** TO BE DONE **
- 1) In the Sun 4/670 MP crash summary, how many patches were applied to the 4.1.3 kernel?
- 2) Pick up the Sun 4/670 MP crash summary right after its last sentence and keep writing.

** PAGE TEXT **

_ _ _ _ _ _ _

SUMMARY: Sun 4/670 MP crashes

From: William K.P. Chan (wkpchan@csd.hku.hk)
Date: Sun Apr 04 1993 - 16:07:46 CDT


We apologize for the late summary since we have engaged in trying which
is the correct solution. Unfornately, we have not arrived at any
conclusion yet. The temporary solution was as follows.

We have applied three patches to the 4.1.3 kernel and don't let the file
system full by montioring the disk usage. So far there is no crash
after applying the patches. We need sometime to see if the system goes
stable.

My orginal posting:

>Dear Sun managers,
>
>Our Sun 4/670 MP has crashed several times recently. The crash can
>occur at any time and causes the server hanging. We suspect that this
>may be related to a full file system becuase there are "file system
>full" messages logged by the console before crash.

_ _ _ _ _ _ _

** GIVEN INFORMATION **
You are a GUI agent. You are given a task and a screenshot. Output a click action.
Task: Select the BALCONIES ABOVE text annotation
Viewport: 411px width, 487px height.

_ _ _ _ _ _ _

** ANSWERS **
- 1) Three.

- 2)
>
>The crashes have occurred more frequently (10 times!) since March when
>the SBus Buffered Ethernet/Fast SCSI Card was connected to the machine
>and the OS version was upgraded to 4.1.3 from 4.1.2. We have reported
>this problem to the Sun VAR personnels and their customer support
>engineers have investigated the problems and replaced one of the CPU
>board a few weeks ago. But the same problem persists.
>
>Technical information on the problematic system are as follows:
>
>Sun SPARCserver 670MP M120
> 2 processors
> 128 MB RAM
> 5 fixed disks attached
> four on the onborad SCSI port (each of capacity from 1 to 1.4 GB)
> one on the new BEFS card (2.1 GB)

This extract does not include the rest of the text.